Lupenfunktion ist oft versteckt
Im Rahmen des Projekts "Altersgerechtes Quartier" der Stadt Luzern hat eine kleine Arbeitsgruppe unter der Leitung von Ludwig Meyer das Ticket- und Online-Auskunftssystem für den Bereich öffentlichen Verkehr getestet. Ludwig Meyer ist Wirtschaftsinformatiker, Betriebs-Organisator und Erwachsenenbildner SVEB. Er gehörte der Projektgruppe der Quartierforschung in Littau an.
Die Fragen stellte Beat Bühlmann
Die Ticketautomaten sind - nicht nur für ältere Personen - oft eine tückische Angelegenheit. Sind sie beim Verkehrsverbund Luzern "alterstauglich"?
Ludwig Meyer: Anpassungsbestrebungen in Richtung "Alterstauglichkeit" sind mir bis dato keine bekannt. Die Problematik besteht darin, dass diese von allen Partnern des Verkehrsverbunds getragen werden müssten, inhaltlich und finanziell.

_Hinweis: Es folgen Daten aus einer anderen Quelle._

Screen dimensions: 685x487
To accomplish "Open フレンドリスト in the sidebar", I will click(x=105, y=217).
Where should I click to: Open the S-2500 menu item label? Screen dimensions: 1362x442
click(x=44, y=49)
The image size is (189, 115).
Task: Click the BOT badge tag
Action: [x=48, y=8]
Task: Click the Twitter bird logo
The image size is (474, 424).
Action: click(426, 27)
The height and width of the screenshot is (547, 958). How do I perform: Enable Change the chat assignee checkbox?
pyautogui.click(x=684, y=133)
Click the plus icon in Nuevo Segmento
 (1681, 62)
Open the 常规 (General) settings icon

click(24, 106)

Wo liegen die Schwierigkeiten?
Wie dem Testbericht zu entnehmen ist, bestehen Probleme in der Bedienerführung, bei den Hilfesystemen und den Lesehilfen bei SBB-Automaten.

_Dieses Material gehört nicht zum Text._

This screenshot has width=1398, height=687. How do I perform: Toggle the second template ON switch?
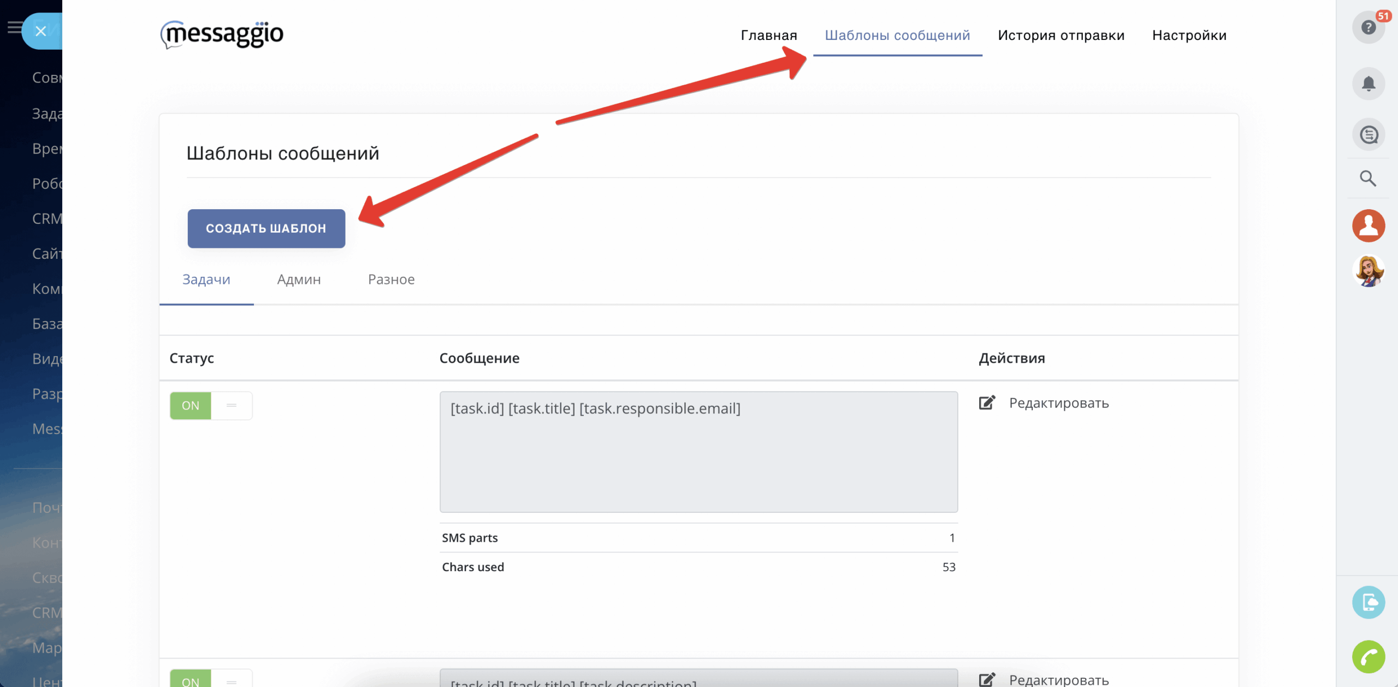(211, 679)
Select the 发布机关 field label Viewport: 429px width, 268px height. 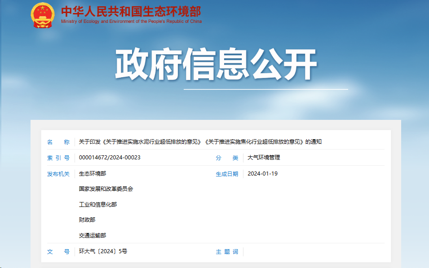pos(58,174)
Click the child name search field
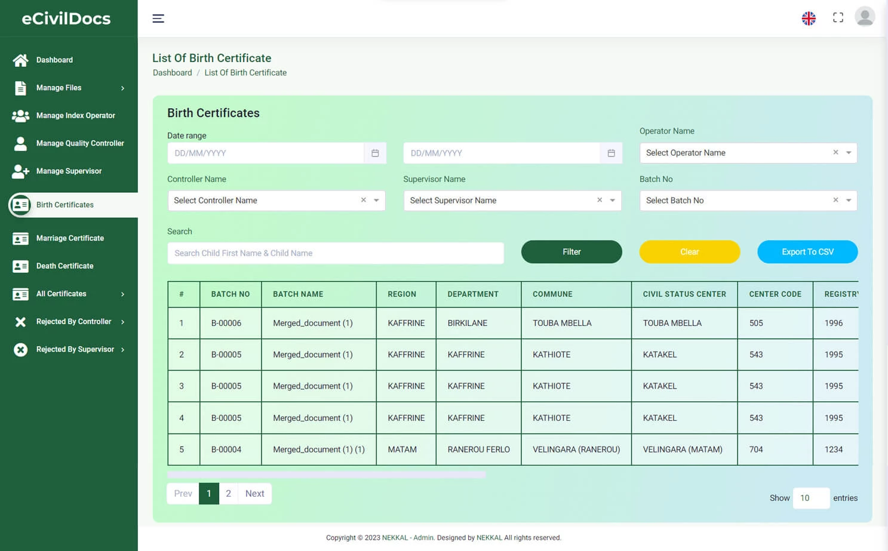Image resolution: width=888 pixels, height=551 pixels. point(336,253)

Wie hilfreich sind die Online-Auskunftsdienste für ältere Personen?
Wer sich mit Browsern und Inhalten zurechtfindet, kann hier relativ schnell zu den relevanten Informationen gelangen.
Kann ich mich damit wirklich schneller orientieren?

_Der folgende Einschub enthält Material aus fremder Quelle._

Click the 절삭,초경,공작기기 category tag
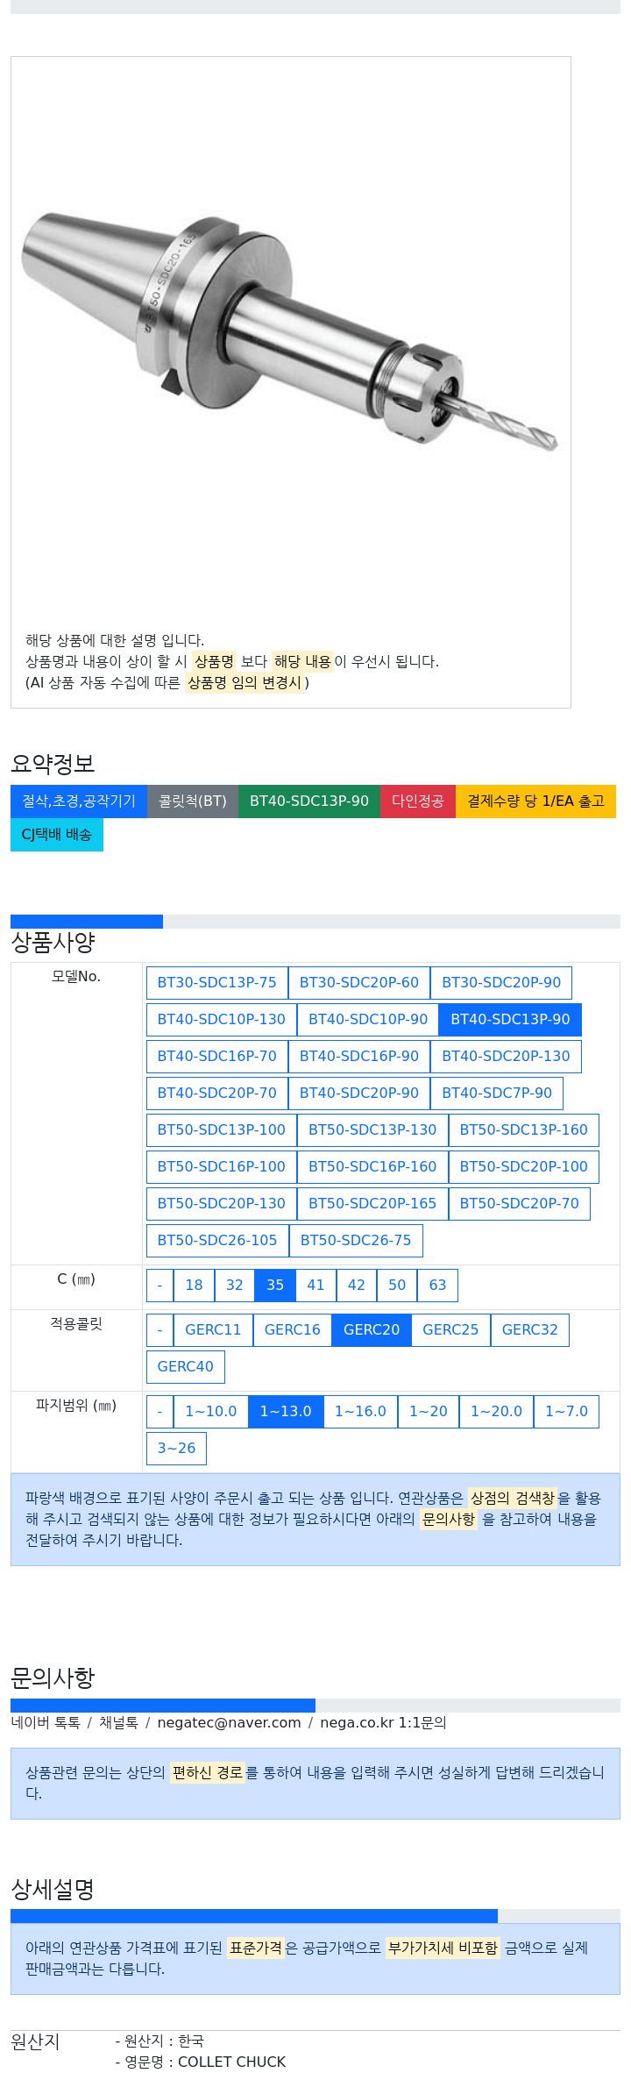The height and width of the screenshot is (2073, 631). (x=79, y=801)
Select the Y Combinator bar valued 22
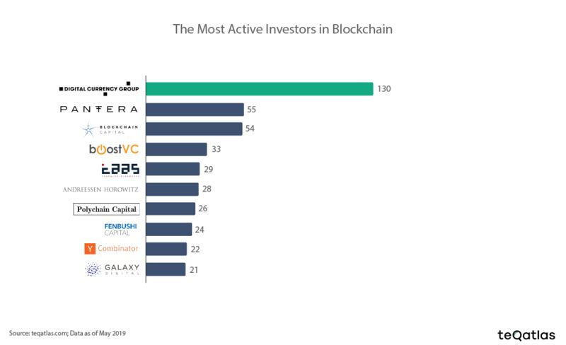 (166, 249)
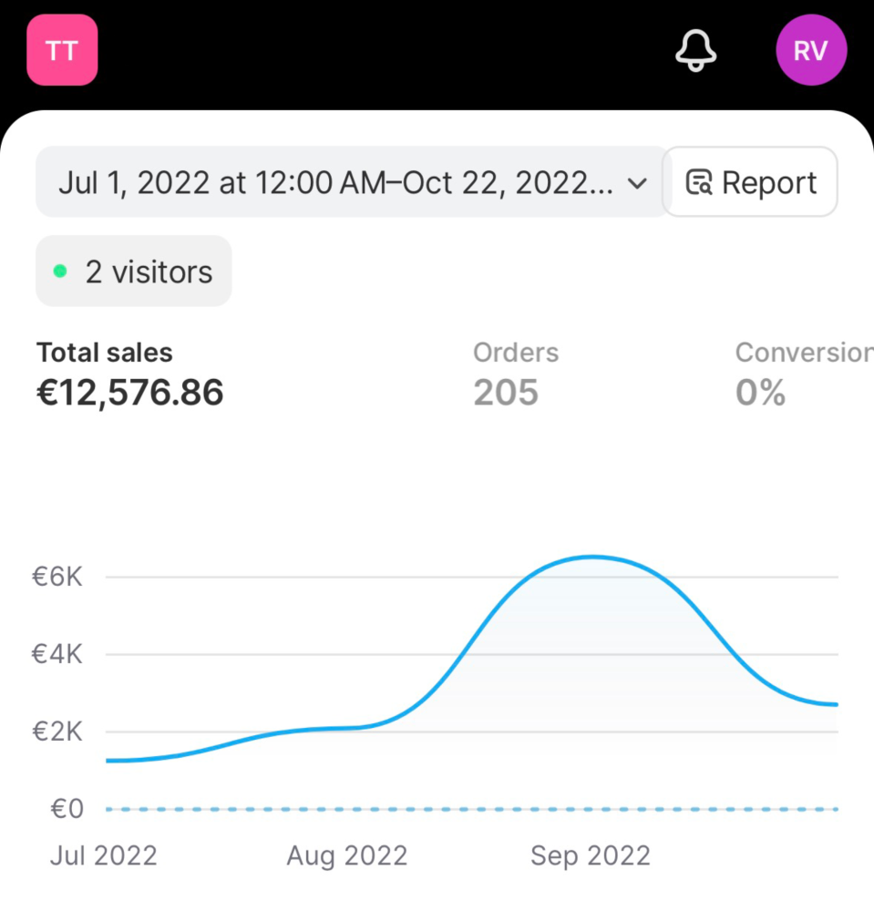
Task: Select the Total sales metric
Action: tap(105, 352)
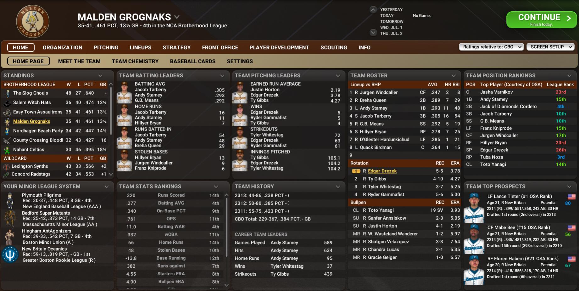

Für Anwender mit guten Internetkenntnissen ist dies der Fall, da telefonische Auskünfte wegen der Warteschleifen im Call-Center mehrheitlich frustrierend - oder noch schlimmer - kostenpflichtig sind.
Sind die Angebote schwierig zu handhaben? Und was könnte allenfalls verbessert werden?
Die Softwarearchitektur entspricht nicht mehr dem heutigen Standard, etwa Kartenseiten mit automatischer Übertragung der Bedienerauswahl. Somit wird die Arbeit am Bildschirm unnötig erschwert.
Mit der "OeV-LIVE"-App kann ich Abfahrts- und Anschlusszeiten erfahren. Ist das hilfreich?
Diese App funktioniert als Abfahrtsmonitor. Sie bietet die Möglichkeit, über meinen aktuellen Standort den Einsteigepunkt sowie die dazugehörige Abfahrtszeit und sämtliche Anschlusslinien mit den entsprechenden Abfahrtszeiten automatisch zu bestimmen.
Was ist denn der Unterschied zum QR-Code, der ja stark verbreitet ist?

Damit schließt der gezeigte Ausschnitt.